■ Task item: Drop every image and restate the entries below word for word.

═════ Listed entries

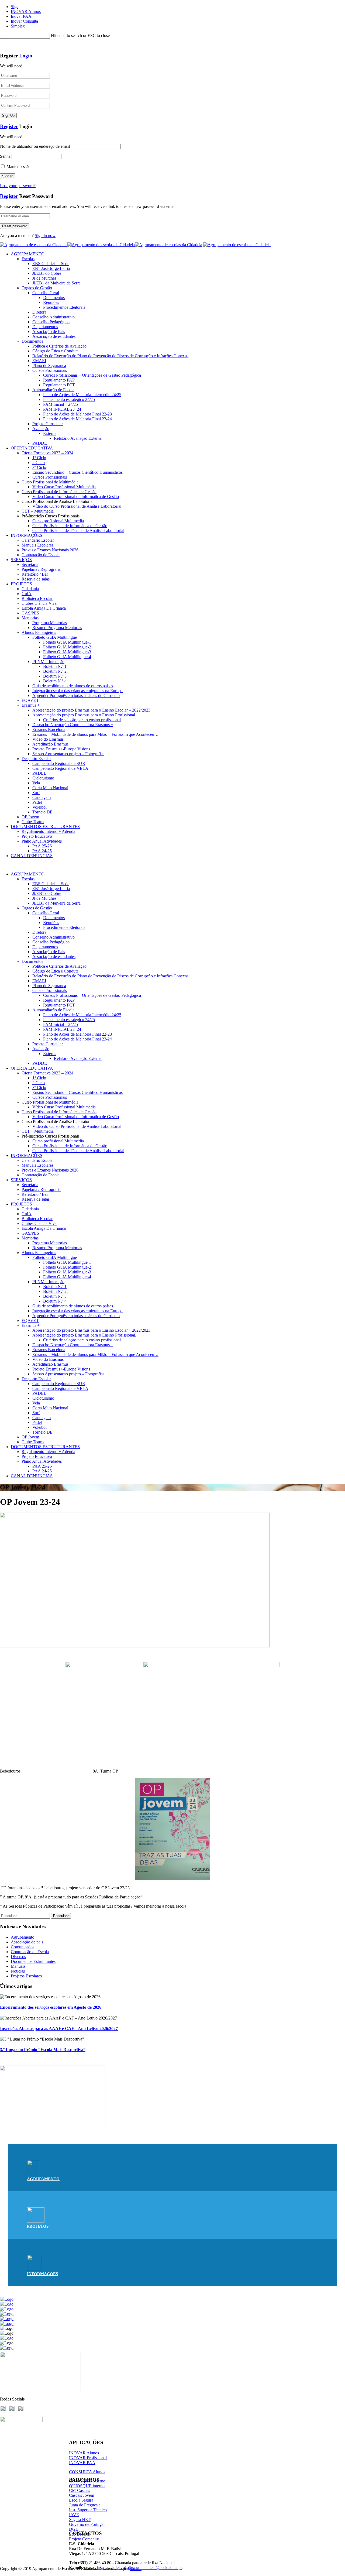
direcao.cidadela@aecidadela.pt (155, 2567)
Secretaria (30, 564)
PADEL (39, 773)
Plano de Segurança (49, 365)
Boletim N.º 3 (55, 676)
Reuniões (51, 302)
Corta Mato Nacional (50, 787)
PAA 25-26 (42, 846)
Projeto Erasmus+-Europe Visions (61, 749)
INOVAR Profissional (88, 2457)
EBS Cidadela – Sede (50, 263)
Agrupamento (22, 1937)
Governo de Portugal (87, 2524)
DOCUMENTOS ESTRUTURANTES (45, 826)
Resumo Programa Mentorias (57, 627)
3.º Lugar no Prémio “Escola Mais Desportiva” (42, 2049)
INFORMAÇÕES (26, 535)
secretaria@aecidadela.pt (105, 2567)
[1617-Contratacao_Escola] (52, 2127)
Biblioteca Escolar (37, 598)
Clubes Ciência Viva (39, 603)
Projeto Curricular (47, 423)
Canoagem (41, 797)
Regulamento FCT (59, 385)
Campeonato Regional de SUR (58, 763)
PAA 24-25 (42, 851)
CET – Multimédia (38, 511)
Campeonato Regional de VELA (60, 768)
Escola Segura (81, 2500)
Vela (36, 783)
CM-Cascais (79, 2490)
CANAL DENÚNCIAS (32, 855)
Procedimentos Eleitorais (64, 307)
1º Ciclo (39, 457)
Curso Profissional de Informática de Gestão (59, 491)
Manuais (18, 1966)
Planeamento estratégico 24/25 (69, 399)
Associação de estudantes (53, 336)
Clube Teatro (33, 821)
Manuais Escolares (37, 545)
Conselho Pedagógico (51, 322)
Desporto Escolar (36, 758)
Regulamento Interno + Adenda (48, 831)
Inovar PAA (21, 16)
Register (9, 126)
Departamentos (45, 326)
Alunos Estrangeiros (39, 632)
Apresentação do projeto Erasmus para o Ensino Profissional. (84, 715)
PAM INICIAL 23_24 (62, 409)
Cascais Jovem (81, 2495)
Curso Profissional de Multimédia (50, 482)
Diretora (39, 312)
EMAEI (39, 360)
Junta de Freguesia (85, 2505)
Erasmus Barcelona (48, 729)
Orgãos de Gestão (37, 288)
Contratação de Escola (41, 554)
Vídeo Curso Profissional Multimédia (64, 487)
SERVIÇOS (21, 559)
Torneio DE (42, 812)
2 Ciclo (38, 462)
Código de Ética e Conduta (55, 351)
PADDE (39, 443)
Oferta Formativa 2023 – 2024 (47, 453)
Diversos (18, 1956)
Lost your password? (18, 185)
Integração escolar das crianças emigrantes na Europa (77, 690)
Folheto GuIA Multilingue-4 (67, 656)
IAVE (74, 2514)
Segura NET (80, 2519)
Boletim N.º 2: (55, 671)
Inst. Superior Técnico (88, 2510)
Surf (36, 792)
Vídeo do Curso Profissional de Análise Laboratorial (76, 506)
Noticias (18, 1971)
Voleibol (39, 807)
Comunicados (22, 1947)
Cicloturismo (43, 778)
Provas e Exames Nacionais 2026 (50, 550)
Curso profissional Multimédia (58, 520)
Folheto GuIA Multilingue (54, 637)
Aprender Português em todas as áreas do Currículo (76, 695)
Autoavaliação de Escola (53, 389)
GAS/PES (30, 613)
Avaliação (40, 428)
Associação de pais (27, 1942)
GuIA (27, 593)
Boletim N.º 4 (55, 681)
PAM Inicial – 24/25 (60, 404)
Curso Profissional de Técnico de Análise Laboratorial (78, 530)
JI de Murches (44, 278)
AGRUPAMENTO (27, 254)
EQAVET (30, 700)
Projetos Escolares (26, 1976)
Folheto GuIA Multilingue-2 (67, 647)
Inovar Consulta (24, 21)
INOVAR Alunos (26, 11)
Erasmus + (31, 705)
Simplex (18, 26)
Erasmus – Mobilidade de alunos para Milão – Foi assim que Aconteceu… (95, 734)
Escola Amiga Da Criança (44, 608)
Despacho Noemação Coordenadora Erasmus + (72, 724)
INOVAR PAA (82, 2462)
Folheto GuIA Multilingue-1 (67, 642)
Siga (14, 6)
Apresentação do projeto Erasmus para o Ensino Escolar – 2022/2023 (91, 710)
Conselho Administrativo (53, 317)
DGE (73, 2529)
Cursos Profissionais (49, 370)
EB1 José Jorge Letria (51, 268)
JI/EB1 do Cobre (46, 273)
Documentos (54, 297)
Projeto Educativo (37, 836)
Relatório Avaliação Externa (78, 438)
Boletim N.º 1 (55, 666)
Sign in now (45, 235)
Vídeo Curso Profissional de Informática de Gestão (75, 496)
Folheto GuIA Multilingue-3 (67, 652)
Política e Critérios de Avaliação (59, 346)
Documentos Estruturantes (33, 1961)
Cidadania (30, 588)
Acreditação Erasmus (50, 744)
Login (25, 56)
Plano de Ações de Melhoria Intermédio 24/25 (82, 394)
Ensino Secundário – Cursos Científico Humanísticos (77, 472)
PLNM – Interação (48, 661)
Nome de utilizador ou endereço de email (35, 146)
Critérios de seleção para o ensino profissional (82, 719)
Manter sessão (17, 166)
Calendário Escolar (38, 540)
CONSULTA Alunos (87, 2471)
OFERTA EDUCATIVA (32, 448)
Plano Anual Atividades (42, 841)
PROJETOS (21, 584)
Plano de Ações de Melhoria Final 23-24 (77, 419)
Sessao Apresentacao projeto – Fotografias (68, 753)
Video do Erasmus (48, 739)
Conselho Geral (45, 292)
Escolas (28, 258)
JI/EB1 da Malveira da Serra (56, 283)
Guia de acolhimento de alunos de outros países (72, 686)
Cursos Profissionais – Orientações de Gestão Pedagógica (92, 375)
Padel (37, 802)
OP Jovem (30, 817)
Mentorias (30, 618)
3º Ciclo (39, 467)
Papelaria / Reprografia (41, 569)
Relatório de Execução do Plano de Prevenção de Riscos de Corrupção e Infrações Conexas (110, 355)
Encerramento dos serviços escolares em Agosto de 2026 (50, 2007)
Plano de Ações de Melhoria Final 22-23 (77, 414)
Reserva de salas (36, 579)
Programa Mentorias (49, 622)
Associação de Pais (48, 331)
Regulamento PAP (59, 380)
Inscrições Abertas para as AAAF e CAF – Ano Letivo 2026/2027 (59, 2028)
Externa (49, 433)
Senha (5, 156)
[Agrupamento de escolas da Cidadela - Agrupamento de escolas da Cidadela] (101, 244)
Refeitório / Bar (35, 574)
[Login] (1, 45)
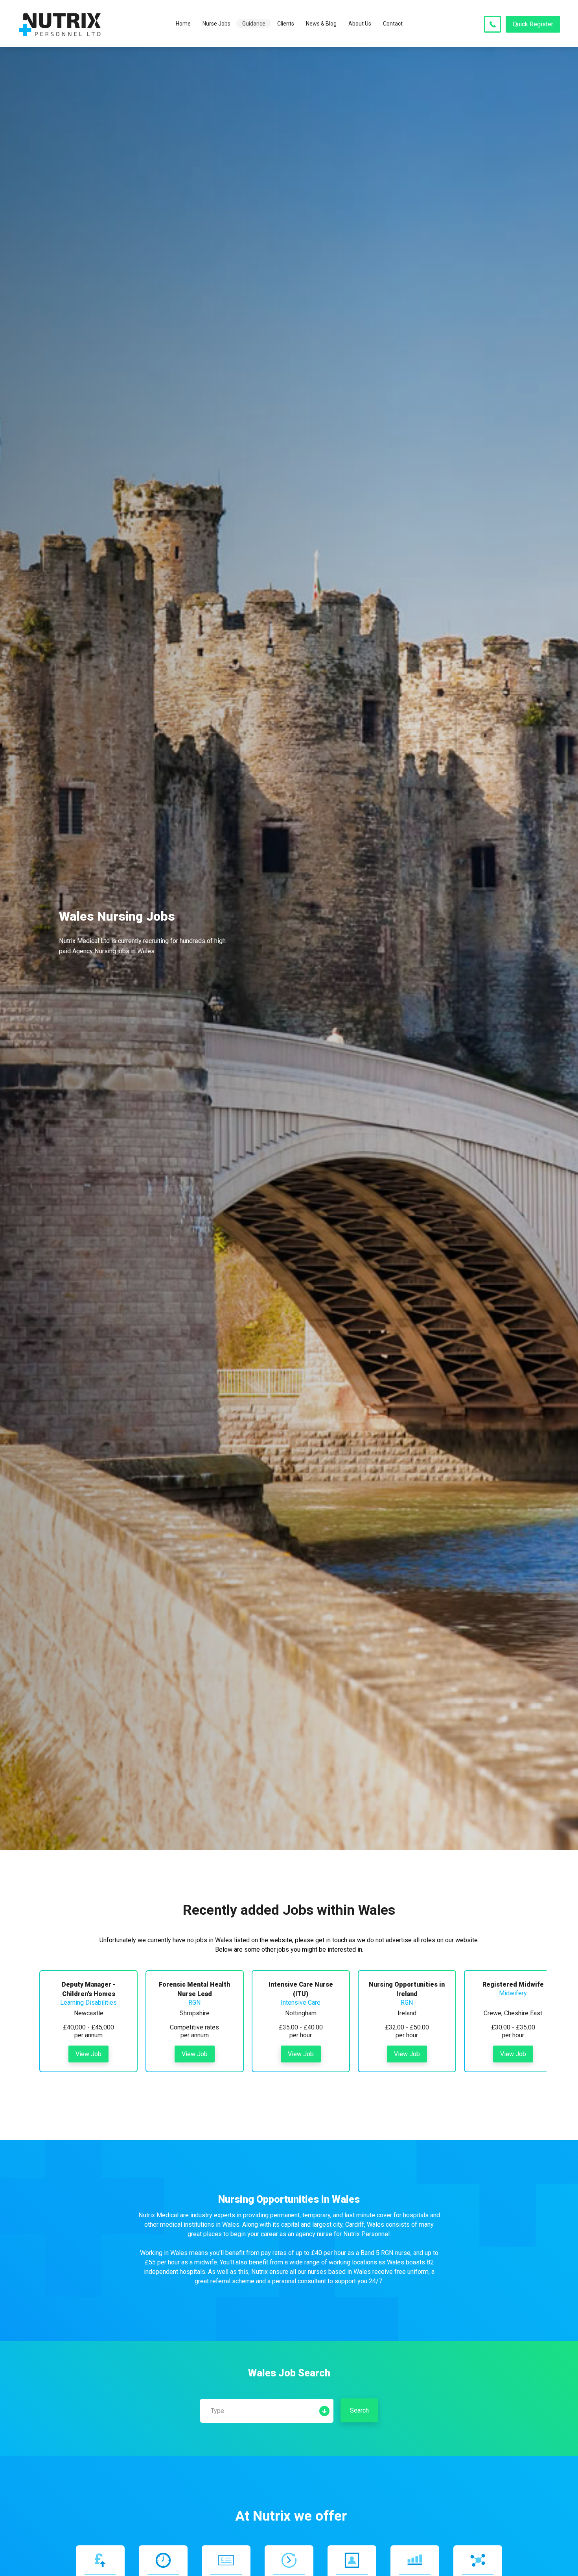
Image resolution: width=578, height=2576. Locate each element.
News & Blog (321, 23)
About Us (359, 23)
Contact (393, 23)
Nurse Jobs (216, 23)
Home (183, 23)
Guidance (253, 23)
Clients (285, 23)
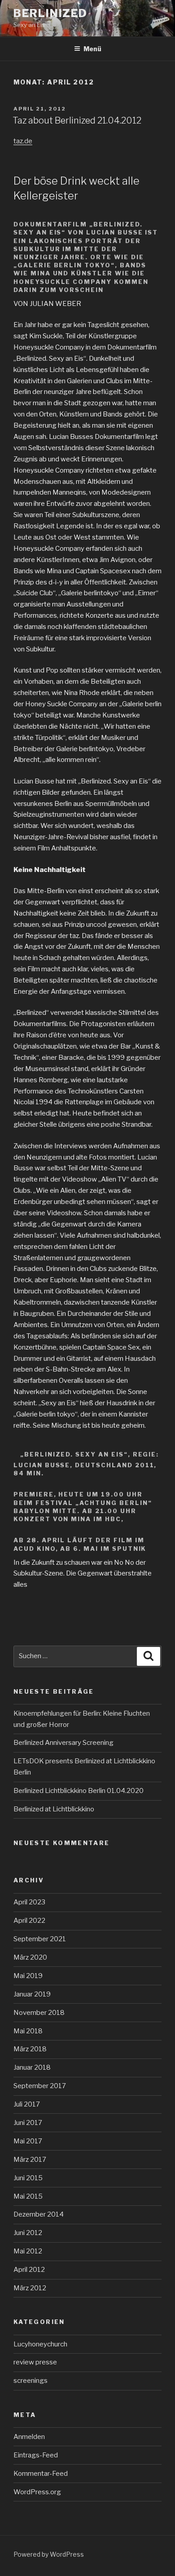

══════════

■ Output of the task:
direcao.cidadela@aecidadela.pt (155, 2567)
Secretaria (30, 564)
PADEL (39, 773)
Plano de Segurança (49, 365)
Boletim N.º 3 (55, 676)
Reuniões (51, 302)
Corta Mato Nacional (50, 787)
PAA 25-26 (42, 846)
Projeto Erasmus+-Europe Visions (61, 749)
INOVAR Profissional (88, 2457)
EBS Cidadela – Sede (50, 263)
Agrupamento (22, 1937)
Governo de Portugal (87, 2524)
DOCUMENTOS ESTRUTURANTES (45, 826)
Resumo Programa Mentorias (57, 627)
3.º Lugar no Prémio “Escola Mais Desportiva” (42, 2049)
INFORMAÇÕES (26, 535)
secretaria@aecidadela.pt (105, 2567)
[1617-Contratacao_Escola] (52, 2127)
Biblioteca Escolar (37, 598)
Clubes Ciência Viva (39, 603)
Projeto Curricular (47, 423)
Canoagem (41, 797)
Regulamento FCT (59, 385)
Campeonato Regional de SUR (58, 763)
PAA 24-25 (42, 851)
CET – Multimédia (38, 511)
Campeonato Regional de VELA (60, 768)
Escola Segura (81, 2500)
Vela (36, 783)
CM-Cascais (79, 2490)
CANAL DENÚNCIAS (32, 855)
Procedimentos Eleitorais (64, 307)
1º Ciclo (39, 457)
Curso Profissional de Informática de Gestão (59, 491)
Manuais (18, 1966)
Planeamento estratégico 24/25 (69, 399)
Associação de estudantes (53, 336)
Clube Teatro (33, 821)
Manuais Escolares (37, 545)
Conselho Pedagógico (51, 322)
Desporto Escolar (36, 758)
Regulamento Interno + Adenda (48, 831)
Inovar PAA (21, 16)
Register (9, 126)
Departamentos (45, 326)
Alunos Estrangeiros (39, 632)
Apresentação do projeto Erasmus para o Ensino Profissional. (84, 715)
PAM INICIAL 23_24 (62, 409)
Cascais Jovem (81, 2495)
Curso Profissional de Multimédia (50, 482)
Diretora (39, 312)
EMAEI (39, 360)
Junta de Freguesia (85, 2505)
Erasmus Barcelona (48, 729)
Orgãos de Gestão (37, 288)
Contratação de Escola (41, 554)
Vídeo Curso Profissional Multimédia (64, 487)
SERVIÇOS (21, 559)
Torneio DE (42, 812)
2 Ciclo (38, 462)
Código de Ética e Conduta (55, 351)
PADDE (39, 443)
Oferta Formativa 2023 – 2024 (47, 453)
Diversos (18, 1956)
Lost your password? (18, 185)
Integração escolar das crianças emigrantes na Europa (77, 690)
Folheto GuIA Multilingue-4 (67, 656)
IAVE (74, 2514)
Segura NET (80, 2519)
Boletim N.º 2: (55, 671)
Inst. Superior Técnico (88, 2510)
Surf (36, 792)
Vídeo do Curso Profissional de Análise Laboratorial (76, 506)
Noticias (18, 1971)
Voleibol (39, 807)
Comunicados (22, 1947)
Cicloturismo (43, 778)
Provas e Exames Nacionais 2026 (50, 550)
Curso profissional Multimédia (58, 520)
Folheto GuIA Multilingue (54, 637)
Aprender Português em todas as áreas do Currículo (76, 695)
Autoavaliação de Escola (53, 389)
GAS/PES (30, 613)
Avaliação (40, 428)
Associação de pais (27, 1942)
GuIA (27, 593)
Boletim N.º 4 (55, 681)
PAM Inicial – 24/25 (60, 404)
Curso Profissional de Técnico de Análise Laboratorial (78, 530)
JI de Murches (44, 278)
AGRUPAMENTO (27, 254)
EQAVET (30, 700)
Projetos Escolares (26, 1976)
Folheto GuIA Multilingue-2 (67, 647)
Inovar Consulta (24, 21)
INOVAR Alunos (26, 11)
Erasmus + (31, 705)
Simplex (18, 26)
Erasmus – Mobilidade de alunos para Milão – Foi assim que Aconteceu… (95, 734)
Escola Amiga Da Criança (44, 608)
Despacho Noemação Coordenadora Erasmus + (72, 724)
INOVAR PAA (82, 2462)
Folheto GuIA Multilingue-1 (67, 642)
Siga (14, 6)
Apresentação do projeto Erasmus para o Ensino Escolar – 2022/2023 (91, 710)
Conselho Administrativo (53, 317)
DGE (73, 2529)
Cursos Profissionais (49, 370)
EB1 José Jorge Letria (51, 268)
JI/EB1 do Cobre (46, 273)
Documentos (54, 297)
Projeto Educativo (37, 836)
Relatório Avaliação Externa (78, 438)
Boletim N.º 1 (55, 666)
Sign in now (45, 235)
Vídeo Curso Profissional de Informática de Gestão (75, 496)
Folheto GuIA Multilingue-3 (67, 652)
Política e Critérios de Avaliação (59, 346)
Documentos Estruturantes (33, 1961)
Cidadania (30, 588)
Acreditação Erasmus (50, 744)
Login (25, 56)
Plano de Ações de Melhoria Intermédio 24/25 (82, 394)
Ensino Secundário – Cursos Científico Humanísticos (77, 472)
PLNM – Interação (48, 661)
Nome de utilizador ou endereço de email (35, 146)
Critérios de seleção para o ensino profissional (82, 719)
Manter sessão (17, 166)
Calendário Escolar (38, 540)
CONSULTA Alunos (87, 2471)
OFERTA EDUCATIVA (32, 448)
Plano Anual Atividades (42, 841)
PROJETOS (21, 584)
Plano de Ações de Melhoria Final 23-24 (77, 419)
Sessao Apresentacao projeto – Fotografias (68, 753)
Video do Erasmus (48, 739)
Conselho Geral (45, 292)
Escolas (28, 258)
JI/EB1 da Malveira da Serra (56, 283)
Guia de acolhimento de alunos de outros países (72, 686)
Cursos Profissionais – Orientações de Gestão Pedagógica (92, 375)
Padel (37, 802)
OP Jovem (30, 817)
Mentorias (30, 618)
3º Ciclo (39, 467)
Papelaria / Reprografia (41, 569)
Relatório de Execução do Plano de Prevenção de Riscos de Corrupção e Infrações Conexas (110, 355)
Encerramento dos serviços escolares em Agosto de 2026 (50, 2007)
Plano de Ações de Melhoria Final 22-23 (77, 414)
Reserva de salas (36, 579)
Programa Mentorias (49, 622)
Associação de Pais (48, 331)
Regulamento PAP (59, 380)
Inscrições Abertas para as AAAF e CAF – Ano Letivo 2026/2027 (59, 2028)
Externa (49, 433)
Senha (5, 156)
[Agrupamento de escolas da Cidadela - Agrupamento de escolas da Cidadela] (101, 244)
Refeitório / Bar (35, 574)
[Login] (1, 45)
Image resolution: width=578, height=2576. Locate each element.
News & Blog (321, 23)
About Us (359, 23)
Contact (393, 23)
Nurse Jobs (216, 23)
Home (183, 23)
Guidance (253, 23)
Clients (285, 23)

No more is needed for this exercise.